For example, Manfred has already spearheaded rule changes like the pitch clock (very popular with fans who are in a hurry to get the game over with), limiting pick off attempts, larger bases, the extra-inning “ghost runner” rule, limiting mound visits by catchers and managers, and the latest, the electronic “pitch challenge” for ball and strike calls for both pitchers and hitters, which is being experimented with in spring training this year. Traditionalists are beside themselves. We’re just lucky that every crazy idea that crosses his desk, like the incredibly dumb “Golden At-Bat rule doesn’t get enough traction.
Still, if there’s a way to grow his audience and his income, Manfred is all over it.
If you go back a few years, there was a substantial change, in the form of a non-traditional spring training tournament that was implemented almost two decades ago by Manfred’s predecessor, Bud Selig. It’s called the World Baseball Classic. Manfred inherited it, but he could make it even better than it already is.
The WBC is an international baseball tournament that began in 2006, featuring a large number of current big leaguers, as well as players from other national professional leagues, all playing for their respective countries. The last WBC was in 2023, with an epic final showdown between then Los Angeles Angels teammates.

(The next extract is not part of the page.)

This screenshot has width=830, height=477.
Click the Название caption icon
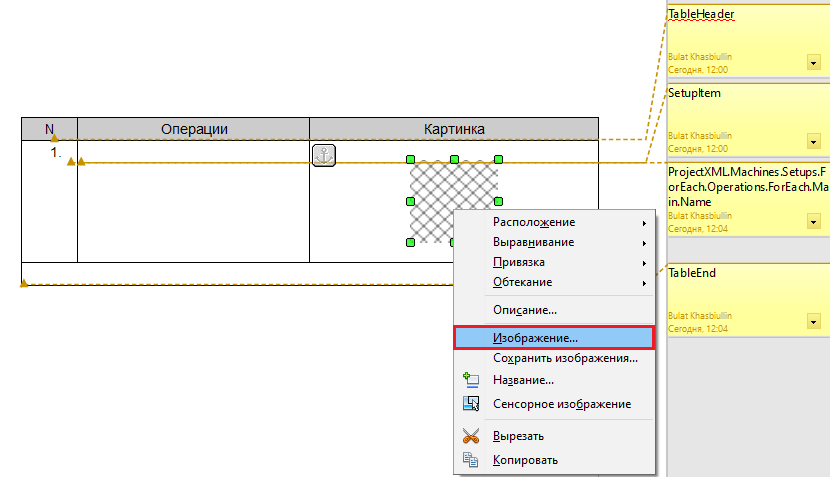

Shohei Ohtani was on the mound to close out the game with a 3-2 lead, and with the count full, Ohtani struck out his Angels teammate Mike Trout to end the game…with an estimated 54 million viewers watching in Japan alone.
After the qualifying rounds (similar to the Olympics) are held the year prior (and they’re going on in other parts of the world right now), the final stages of the event, which is held every three or four years. Nations that qualify then advance to the last stages of the tournament which is held during spring training in various spots around the world, including places Puerto Rico, Tokyo and Los Angeles.
Over its two decades, the WBC has been an enormous success.
But it could be even bigger.
What if MLB decided to do this: Do what they NHL just did and take two weeks off (the current All-Star break is almost a full week already) in the middle of the season to hold its own four team WBC Finals in place of the All-Star game every third or fourth year?
This would take some doing of course, but that’s Manfred’s wheel house, right?
You’d have to start that MLB season a week earlier (which wouldn’t bother the players who are ready for spring training to be over well before it actually is) and make other schedule adjustments that could allow for that many days off. But imagine if this July, instead of an All-Star game, MLB was hosting Cuba, Japan, Mexico and the USA in a four-team tournament in Atlanta.
How huge would that be for baseball?
How many more fans did the sport of hockey gain over the past two weeks?
As the hockey tournament showed once again, there is no substitute for nationalism in sporting competitions. Put “USA” across the front of a uniform, and everyone’s watching.
Is the Evil Genius Rob Manfred?
None of his predecessors, including Selig, would have considered such a thing. But Manfred? He just might.